====== 文件段落 ======

來自:http://doc.okbase.net/QING____/archive/19447.html
也可參考:
http://blog.csdn.net/21aspnet/article/details/19325373
http://blog.csdn.net/unix21/article/details/18990123
kafka作為分布式日志收集或系統監控服務,我們有必要在合適的場合使用它。kafka的部署包括zookeeper環境/kafka環境,同時還需要進行一些配置操作.接下來介紹如何使用kafka.
我們使用3個zookeeper實例構建zk集群,使用2個kafka broker構建kafka集群.
其中kafka為0.8V,zookeeper為3.4.5V
一.Zookeeper集群構建
我們有3個zk實例,分別為zk-0,zk-1,zk-2;如果你僅僅是測試使用,可以使用1個zk實例.
1) zk-0
調整配置文件:
clientPort=2181 server.0=127.0.0.1:2888:3888 server.1=127.0.0.1:2889:3889 server.2=127.0.0.1:2890:3890 ##只需要修改上述配置,其他配置保留默認值
啟動zookeeper
./zkServer.sh start
2) zk-1
調整配置文件(其他配置和zk-0一只):
clientPort=2182 ##只需要修改上述配置,其他配置保留默認值
啟動zookeeper
./zkServer.sh start
3) zk-2
調整配置文件(其他配置和zk-0一只):
clientPort=2183 ##只需要修改上述配置,其他配置保留默認值
啟動zookeeper
./zkServer.sh start
二. Kafka集群構建
因為Broker配置文件涉及到zookeeper的相關約定,因此我們先展示broker配置文件.我們使用2個kafka broker來構建這個集群環境,分別為kafka-0,kafka-1.
1) kafka-0
在config目錄下修改配置文件為:
broker.id=0
port=9092
num.network.threads=2
num.io.threads=2
socket.send.buffer.bytes=1048576
socket.receive.buffer.bytes=1048576
socket.request.max.bytes=104857600
log.dir=./logs
num.partitions=2
log.flush.interval.messages=10000
log.flush.interval.ms=1000
log.retention.hours=168
#log.retention.bytes=1073741824
log.segment.bytes=536870912
log.cleanup.interval.mins=10
zookeeper.connect=127.0.0.1:2181,127.0.0.1:2182,127.0.0.1:2183
zookeeper.connection.timeout.ms=1000000
kafka.metrics.polling.interval.secs=5
kafka.metrics.reporters=kafka.metrics.KafkaCSVMetricsReporter
kafka.csv.metrics.dir=/tmp/kafka_metrics
kafka.csv.metrics.reporter.enabled=false
因為kafka用scala語言編寫,因此運行kafka需要首先准備scala相關環境。

====== 資料摘錄 ======

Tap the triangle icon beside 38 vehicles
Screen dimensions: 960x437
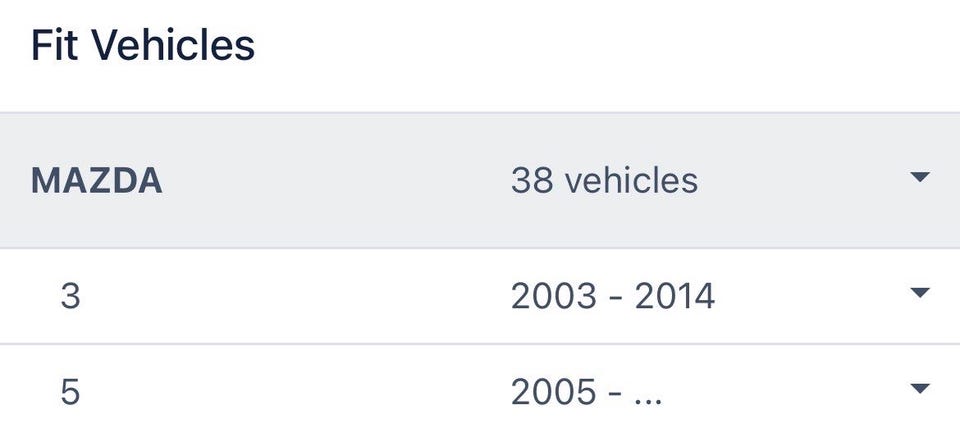coord(920,178)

======

● 任務
1. 請判斷以下三項敘述是否符合上方文件段落,每項回答「是」或「否」,並原文引用作為判斷依據的字句:(a) kafka 集群由 3 個 broker 構成;(b) zk-1 的 clientPort 設為 2182;(c) kafka-0 的 log.retention.hours 設為 168。
2. 列出上方文件段落中 kafka-0 配置裡所有以「kafka.」開頭的配置項及其取值。

● 依序解答
1.
(a) 否。「使用2個kafka broker構建kafka集群」
(b) 是。「clientPort=2182」
(c) 是。「log.retention.hours=168」

2.
kafka.metrics.polling.interval.secs=5
kafka.metrics.reporters=kafka.metrics.KafkaCSVMetricsReporter
kafka.csv.metrics.dir=/tmp/kafka_metrics
kafka.csv.metrics.reporter.enabled=false